INSTRUCTIONS TO FOLLOW
Reproduce the records below from the line with "Go to the 'Modules' section link" up to and including the line with "point(51,343)", keeping the requests and leaving out the pictures. Scale every coordinate in the answers by 1.25 and round to whole numbers, with halves rounded up.

(Records from a pointing dataset)
+===+
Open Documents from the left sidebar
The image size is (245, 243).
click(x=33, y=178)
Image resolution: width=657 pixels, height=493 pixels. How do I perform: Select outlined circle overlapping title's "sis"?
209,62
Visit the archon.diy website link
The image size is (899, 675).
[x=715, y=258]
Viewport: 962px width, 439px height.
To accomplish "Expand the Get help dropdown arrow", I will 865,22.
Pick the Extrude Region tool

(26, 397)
+===+
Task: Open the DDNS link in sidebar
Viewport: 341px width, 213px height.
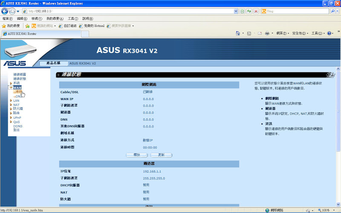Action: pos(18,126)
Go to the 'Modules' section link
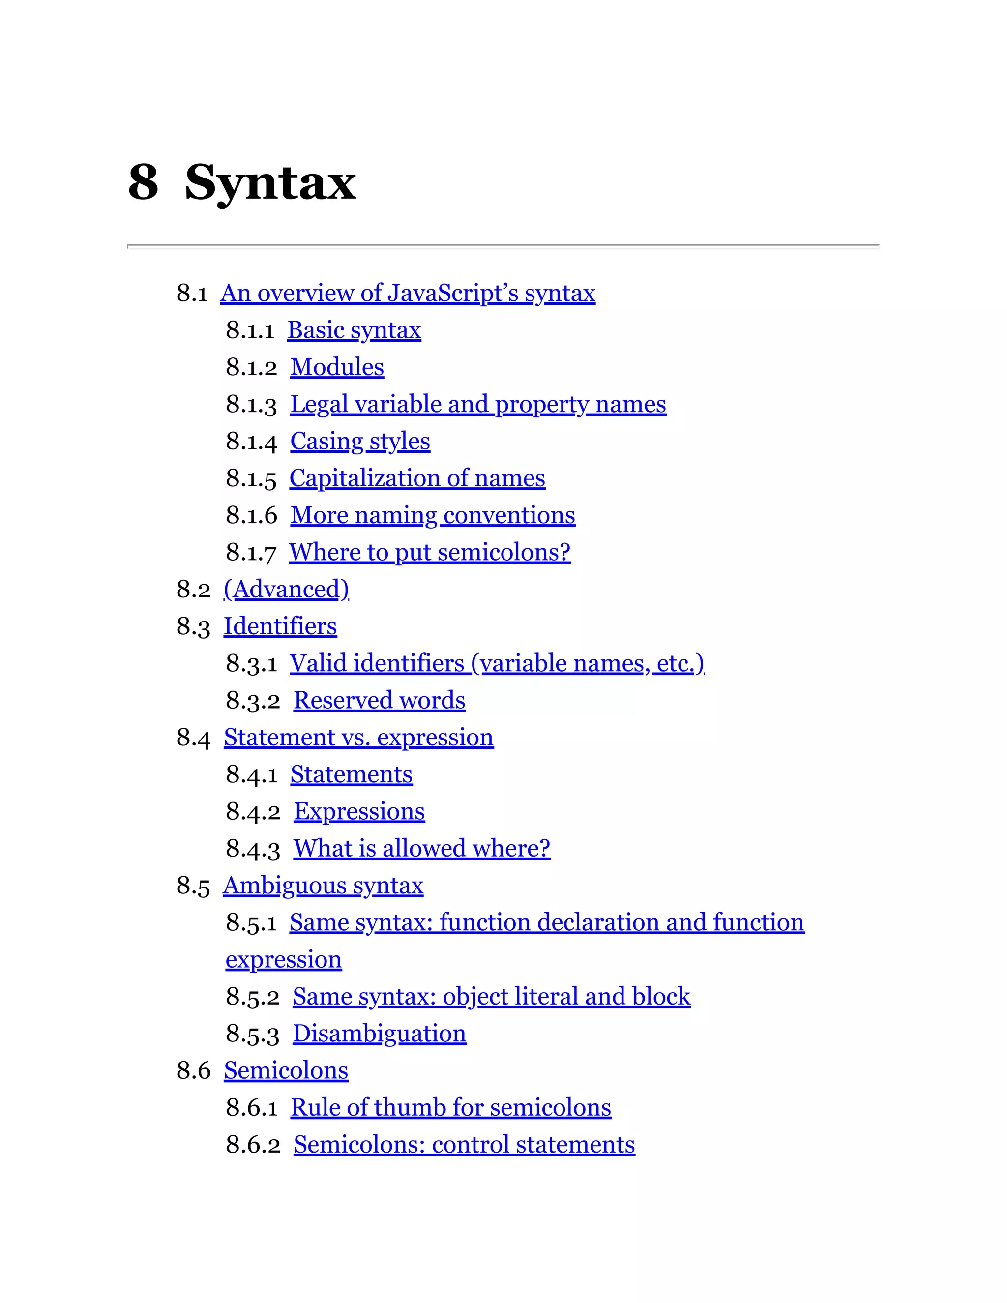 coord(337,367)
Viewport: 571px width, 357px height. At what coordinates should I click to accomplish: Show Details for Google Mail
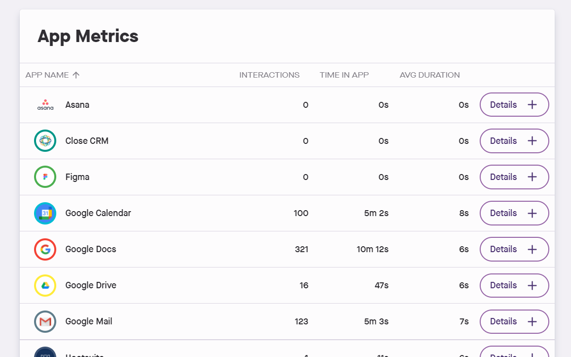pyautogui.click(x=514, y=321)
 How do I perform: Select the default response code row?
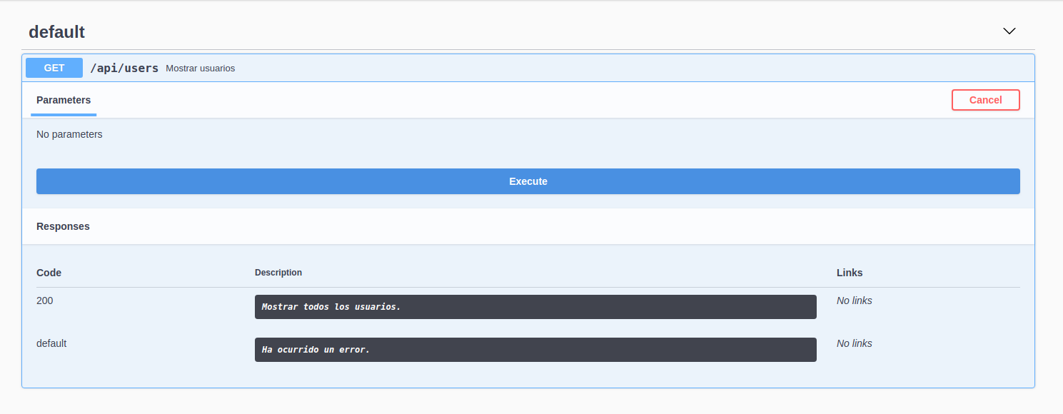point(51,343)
+===+
ANSWER TO THIS PROBLEM
Go to the 'Modules' section link
 coord(421,459)
Viewport: 571px width, 357px height. At what coordinates should I click to accomplish: Show Details for Google Mail
pyautogui.click(x=643, y=401)
 How do I perform: Select the default response code row?
point(64,429)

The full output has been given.